Trois-mâts dans la brise

Le 25 février 1890, Joseph Adrien embarque à 17 ans en tant que pilotin sur le 4-mâts Nord de l’armement Bordes à destination de Valparaiso. À la date du jeudi 26 juin, Joseph Adrien a noté dans son journal, de sa belle écriture régulière :

« De minuit à 4 heures, la brise augmente graduellement, nous filons d’abord 9 nœuds, puis 10 puis 11, puis 13. et même 15. La mer n’a pas encore eu le temps de grossir. La marche du navire s’en ressent bien. La brise est très forte et nous oblige bientôt à serrer nos petites voiles d’étai, puis nos perroquets. La mer écume autour du Nord. Chaque instant nous rapproche du Cap. Si cette brise dure, nous l’aurons doublé demain et nous serons entrés dans les mers du Pacifique.

Dans le quart de 4 heures à huit heures, nous filons 55 milles, soit une moyenne de près de 14 nœuds.

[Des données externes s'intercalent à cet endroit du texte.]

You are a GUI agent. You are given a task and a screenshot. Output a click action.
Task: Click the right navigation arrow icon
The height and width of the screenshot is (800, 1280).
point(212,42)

C’est vraiment dommage que nous ne voyons aucun navire pour avoir le plaisir de le gagner. À huit heures, le vent fraîchit encore et nous force à serrer la grand’voile et à prendre un ris dans les huniers.

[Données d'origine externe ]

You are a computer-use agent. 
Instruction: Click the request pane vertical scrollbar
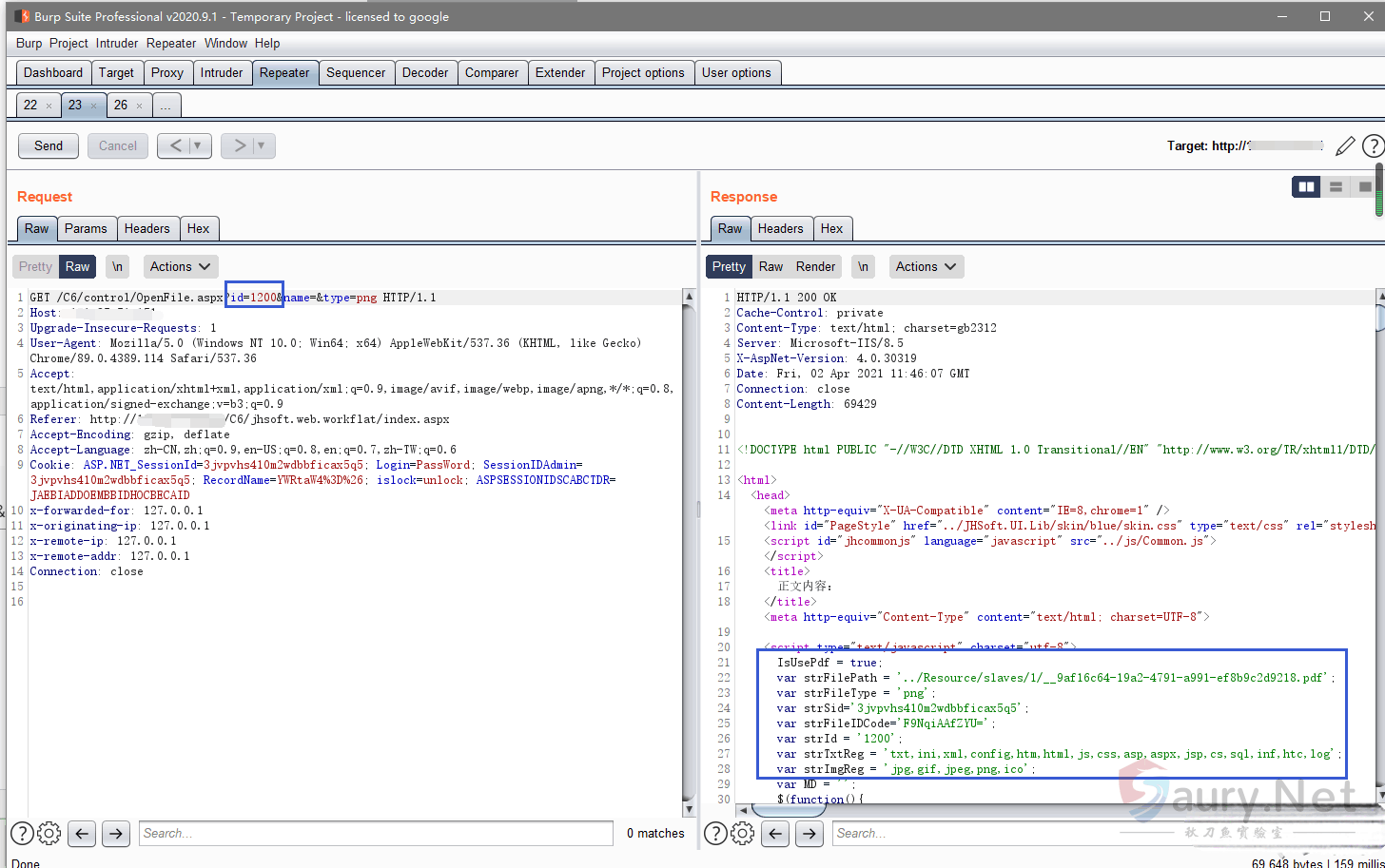689,551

Nous nous avançons toujours, Malheureusement, la saute de vent que l’on craignait nous arrive à onze heures. Cette forte brise du S.O. vient détruire une grande partie de nos espérances. Si nous étions plus au large maintenant, nous pourrions courir une bordée dans le nord.

Le temps est sombre, la température assez basse. Peu à peu, le vent mollit. Nous larguons les ris des basses voiles, et pendant un moment les perroquets restent dessus. Mais à six heures, on les serre de nouveau. La mer commence à embarquer dans la nuit.

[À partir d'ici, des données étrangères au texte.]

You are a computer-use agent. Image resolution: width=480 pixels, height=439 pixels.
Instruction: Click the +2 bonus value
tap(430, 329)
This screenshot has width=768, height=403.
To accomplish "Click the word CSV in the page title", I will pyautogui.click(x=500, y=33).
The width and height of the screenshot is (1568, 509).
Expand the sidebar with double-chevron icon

Le point de midi indique L 56°29’ - G 68°09’ – M 175 – T 9 788. La vitesse moyenne journalière a été de 7,33 nœuds et la vitesse moyenne générale depuis Cherbourg est 5,29 nœuds.

Décidément, le retard pris dans le pampero ne se rattrapera pas. Le Cap-Horn se trouve à 59 milles par le travers tribord, mais le Cap Horn atteint ne veut pas dire qu’il soit franchi car, dans le Passage de Drake entre la Terre de Feu et la Péninsule Antarctique, déferlent les grands vents d’ouest permanents qu’aucune chaîne de montagnes n’arrête dans leur course folle autour de la terre er qui, bien souvent, font rebrousser chemin aux navires.

Vendredi 27 juin : « La brise ne veut malheureusement pas adonner. À 8 heures seulement, la sombre nuit se dissipe pour faire place à un triste jour. Pauvre parage. Et cependant, nous ne prenons pas le chemin pour le doubler rapidement ; et qui dit si nous n’allons pas rester ici, comme beaucoup de navires le font, pendant 8 jours, 15 jours, un mois même.

Notre second lui est resté une fois 22 jours pour passer le Cap Horn et j’ai entendu un matelot raconter qu’il avait louvoyé ici pendant deux mois. Le fait est que nous gagnons excessivement peu au vent. Au milieu de la journée, nous virons de bord et, cette fois courant dans le nord car nous sommes assez loin maintenant dans le sud.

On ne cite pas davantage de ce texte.